Bovendien volgt uit vaste rechtspraak dat de nationale rechterlijke instanties weliswaar de voor hen aangevoerde ongeldigheidsgronden tegen een handeling van de instellingen, de organen en de instanties van de Unie kunnen verwerpen, maar dat alleen het Hof een dergelijke handeling ongeldig kan verklaren.
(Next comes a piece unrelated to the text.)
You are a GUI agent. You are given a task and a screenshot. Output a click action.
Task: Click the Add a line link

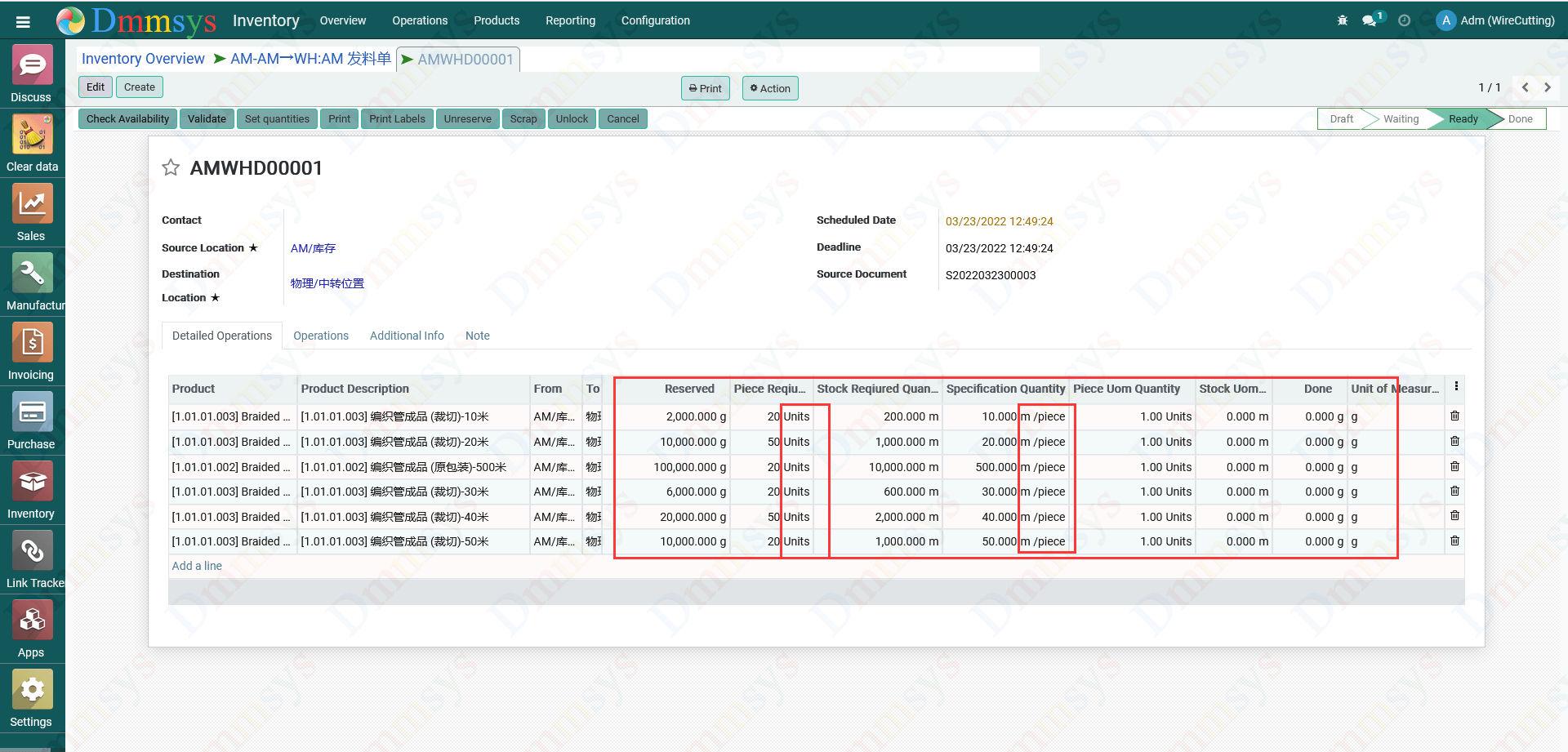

Wanneer zij twijfels heeft over de geldigheid van een dergelijke handeling, moet een rechterlijke instantie van een lidstaat zich dan ook tot het Hof wenden, met vermelding van de redenen waarom deze handeling volgens haar ongeldig is.

Voorwerp en strekking van het verzoek om een prejudiciële beslissing

 
 

8.

Het verzoek om een prejudiciële beslissing dient betrekking te hebben op de uitlegging of de geldigheid van het recht van de Unie en niet op de uitlegging van de regels van het nationale recht of op feitelijke vragen die in het kader van het hoofdgeding worden opgeworpen.

 
 

9.

Het Hof kan alleen uitspraak doen over een verzoek om een prejudiciële beslissing wanneer het recht van de Unie van toepassing is op de zaak die aan het hoofdgeding ten grondslag ligt. In dat verband is het onontbeerlijk dat de verwijzende rechterlijke instantie alle relevante gegevens, feitelijk en rechtens, uiteenzet waarom zij meent dat de bepalingen van het Unierecht op de zaak van toepassing zouden kunnen zijn.

 
 

10.

Wat betreft de prejudiciële verwijzingen die op de uitlegging van het Handvest van de grondrechten van de Europese Unie betrekking hebben, moet eraan worden herinnerd dat artikel 51, lid 1, daarvan bepaalt dat de bepalingen van het Handvest uitsluitend tot de lidstaten zijn gericht wanneer zij het recht van de Unie ten uitvoer brengen. Hoewel het recht van de Unie op diverse manieren ten uitvoer kan worden gebracht, moet niettemin duidelijk en ondubbelzinnig uit het verzoek om een prejudiciële beslissing blijken dat een andere regel van het Unierecht dan het Handvest van toepassing is op de zaak die aan het hoofdgeding ten grondslag ligt. Het Hof is niet bevoegd om over een verzoek om een prejudiciële beslissing uitspraak te doen wanneer een rechtssituatie niet binnen de werkingssfeer van het Unierecht valt. Daarom kunnen de eventueel door de verwijzende rechterlijke instantie ingeroepen bepalingen van het Handvest niet op zich de grondslag voor die bevoegdheid vormen.

 
 

11.

Hoewel het Hof noodzakelijkerwijs rekening houdt met het feitelijke en het rechtskader van het hoofdgeding zoals dat door de verwijzende rechterlijke instantie is omschreven in haar verzoek om een prejudiciële beslissing, past het Hof het Unierecht niet zelf toe op dit geding. Wanneer het Hof zich uitspreekt over de uitlegging of de geldigheid van het Unierecht, tracht het een antwoord te geven dat nuttig is voor de beslechting van het hoofdgeding, maar het staat aan de verwijzende rechterlijke instantie om daaruit de concrete gevolgen te trekken, waar nodig door de nationale regel die onverenigbaar is met het Unierecht buiten toepassing te laten.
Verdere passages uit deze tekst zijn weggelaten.